American Taxpayer Relief Act —
A Closer Look
Now that the flurry of the year-end fiscal cliff negotiations has passed, taxpayers are digging into the details of the American Taxpayer Relief Act of 2012 to get a better idea of how it affects their personal and business taxes. Here’s a closer look at some key provisions.
For 2013 and subsequent tax years, the 10%, 15%, 25%, 28%, 33%, and 35% income-tax rates will remain in place. However, a higher 39.6% rate will apply to income over a specified amount: $400,000 for single taxpayers, $450,000 for married taxpayers filing jointly, $425,000 for taxpayers filing as head of household, and $225,000 for married taxpayers filing separately.
The new law brings back provisions limiting itemized deductions and phasing out personal exemptions, effectively increasing the rates higher income taxpayers pay. The itemized deduction and personal exemption provisions are triggered when income exceeds $250,000 (single), $300,000 (married filing jointly), $150,000 (married filing separately), and $275,000 (head of household).
The alternative minimum tax (AMT) has trapped a growing number of taxpayers each year, and it promised to ensnare millions more middle-income taxpayers in 2012 unless Congress again enacted a “patch.” The new law providespermanent AMT relief, retroactive to 2012, by increasing the AMT exemptions and indexing them for inflation. The 2012 AMT exemption amounts are $50,600 for unmarried taxpayers, $78,750 for married taxpayers filing jointly, and $39,375 for married taxpayers filing separately.

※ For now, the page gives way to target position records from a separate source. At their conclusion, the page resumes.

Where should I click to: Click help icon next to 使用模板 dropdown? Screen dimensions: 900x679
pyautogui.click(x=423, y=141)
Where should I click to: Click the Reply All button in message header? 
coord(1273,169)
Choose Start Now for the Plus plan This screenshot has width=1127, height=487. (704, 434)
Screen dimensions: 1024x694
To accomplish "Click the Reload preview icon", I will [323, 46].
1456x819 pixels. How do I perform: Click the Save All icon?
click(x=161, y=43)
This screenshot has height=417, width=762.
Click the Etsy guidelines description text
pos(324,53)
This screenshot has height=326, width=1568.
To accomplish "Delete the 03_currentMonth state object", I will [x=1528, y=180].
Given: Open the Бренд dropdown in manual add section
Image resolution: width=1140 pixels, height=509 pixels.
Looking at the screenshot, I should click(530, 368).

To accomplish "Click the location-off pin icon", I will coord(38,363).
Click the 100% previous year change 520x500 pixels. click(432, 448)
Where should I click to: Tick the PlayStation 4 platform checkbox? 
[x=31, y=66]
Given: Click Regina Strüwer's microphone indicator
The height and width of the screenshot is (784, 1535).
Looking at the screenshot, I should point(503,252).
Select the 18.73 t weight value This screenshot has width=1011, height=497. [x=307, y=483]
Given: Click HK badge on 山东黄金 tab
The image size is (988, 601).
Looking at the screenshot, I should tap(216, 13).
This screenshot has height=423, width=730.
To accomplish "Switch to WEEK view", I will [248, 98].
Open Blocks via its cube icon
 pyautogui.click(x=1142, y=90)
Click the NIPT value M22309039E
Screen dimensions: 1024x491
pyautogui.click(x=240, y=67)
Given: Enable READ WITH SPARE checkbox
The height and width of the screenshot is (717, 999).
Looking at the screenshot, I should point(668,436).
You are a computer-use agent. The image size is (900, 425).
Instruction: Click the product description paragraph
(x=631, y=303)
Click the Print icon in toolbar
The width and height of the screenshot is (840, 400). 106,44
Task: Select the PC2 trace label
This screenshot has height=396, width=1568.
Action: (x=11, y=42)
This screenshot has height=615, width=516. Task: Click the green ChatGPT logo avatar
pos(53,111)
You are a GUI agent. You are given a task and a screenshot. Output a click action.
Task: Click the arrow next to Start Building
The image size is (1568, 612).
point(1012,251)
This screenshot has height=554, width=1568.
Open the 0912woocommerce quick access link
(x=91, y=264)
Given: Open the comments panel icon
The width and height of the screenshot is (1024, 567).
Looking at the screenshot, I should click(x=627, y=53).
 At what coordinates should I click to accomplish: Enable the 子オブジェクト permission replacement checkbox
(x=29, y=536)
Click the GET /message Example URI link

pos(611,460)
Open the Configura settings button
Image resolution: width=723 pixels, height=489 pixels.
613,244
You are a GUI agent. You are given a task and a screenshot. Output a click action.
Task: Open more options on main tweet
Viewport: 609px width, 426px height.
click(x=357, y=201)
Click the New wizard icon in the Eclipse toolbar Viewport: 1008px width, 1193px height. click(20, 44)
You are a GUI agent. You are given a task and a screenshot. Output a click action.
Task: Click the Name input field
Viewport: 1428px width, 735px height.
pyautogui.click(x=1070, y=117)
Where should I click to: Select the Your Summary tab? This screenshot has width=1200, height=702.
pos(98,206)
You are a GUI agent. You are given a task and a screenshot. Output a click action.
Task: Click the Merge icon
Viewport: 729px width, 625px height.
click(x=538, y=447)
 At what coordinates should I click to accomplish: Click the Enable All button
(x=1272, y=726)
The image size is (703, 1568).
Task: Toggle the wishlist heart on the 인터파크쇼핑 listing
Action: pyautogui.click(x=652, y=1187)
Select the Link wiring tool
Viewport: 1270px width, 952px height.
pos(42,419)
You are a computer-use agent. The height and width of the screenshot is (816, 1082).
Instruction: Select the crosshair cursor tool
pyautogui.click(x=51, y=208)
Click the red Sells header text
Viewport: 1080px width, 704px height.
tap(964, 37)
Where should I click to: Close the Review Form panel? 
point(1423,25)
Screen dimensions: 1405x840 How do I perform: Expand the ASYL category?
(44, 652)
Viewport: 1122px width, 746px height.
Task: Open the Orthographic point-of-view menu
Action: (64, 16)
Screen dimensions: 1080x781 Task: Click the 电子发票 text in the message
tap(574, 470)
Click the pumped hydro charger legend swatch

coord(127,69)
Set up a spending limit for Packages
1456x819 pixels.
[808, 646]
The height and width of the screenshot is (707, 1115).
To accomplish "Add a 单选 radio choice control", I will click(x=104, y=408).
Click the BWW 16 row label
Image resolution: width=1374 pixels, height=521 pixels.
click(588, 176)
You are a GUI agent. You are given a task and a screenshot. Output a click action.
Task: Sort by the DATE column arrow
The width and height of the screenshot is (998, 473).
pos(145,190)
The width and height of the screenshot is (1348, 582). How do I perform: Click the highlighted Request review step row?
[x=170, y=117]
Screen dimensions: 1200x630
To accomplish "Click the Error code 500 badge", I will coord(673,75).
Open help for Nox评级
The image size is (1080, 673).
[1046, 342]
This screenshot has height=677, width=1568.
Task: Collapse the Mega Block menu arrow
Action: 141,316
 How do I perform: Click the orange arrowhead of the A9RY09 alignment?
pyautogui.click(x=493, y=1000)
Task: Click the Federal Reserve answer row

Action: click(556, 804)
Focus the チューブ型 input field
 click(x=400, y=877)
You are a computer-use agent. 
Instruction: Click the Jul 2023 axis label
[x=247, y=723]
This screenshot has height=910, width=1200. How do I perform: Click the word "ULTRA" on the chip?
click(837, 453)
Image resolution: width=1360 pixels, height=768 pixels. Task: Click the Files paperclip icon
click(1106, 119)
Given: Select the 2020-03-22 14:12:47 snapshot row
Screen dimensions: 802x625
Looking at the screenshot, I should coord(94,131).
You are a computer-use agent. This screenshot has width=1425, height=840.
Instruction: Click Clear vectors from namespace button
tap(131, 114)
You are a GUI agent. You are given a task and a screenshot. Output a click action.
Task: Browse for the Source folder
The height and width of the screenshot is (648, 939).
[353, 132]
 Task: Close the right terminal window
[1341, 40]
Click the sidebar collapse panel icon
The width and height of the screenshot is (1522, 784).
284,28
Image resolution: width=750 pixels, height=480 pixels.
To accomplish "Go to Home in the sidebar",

Capital Gains and Dividends
Starting in 2013, single taxpayers with income over $400,000 ($450,000 for married taxpayers filing jointly, $425,000 for heads of household, and $225,000 for married taxpayers filing separately) will pay a 20% rate on most long-term capital gains and qualified dividends. For other individuals, the top rate remains fixed at 15% (0% for those in the two lowest brackets).
Estate and Gift Taxes
Instead of falling to $1 million as scheduled, the amount exempted from estate and gift tax will stay at $5 million, indexed for inflation. The top estate- and gift-tax rate rises from 35% to 40% (rather than 55%) after 2012.
Business Tax Breaks
For tax years beginning in 2012 and 2013, business taxpayers may elect Section 179 expensing for more of their qualifying asset purchases — up to $500,000 each year, subject to phaseout as qualifying asset purchases exceed $2 million. In addition to equipment and other items normally eligible for expensing, certain real property can qualify. The new law also extends 50% bonus first-year depreciation, generally through 2013, and temporarily revives the research credit, the work opportunity tax credit, and certain other tax credits important to businesses.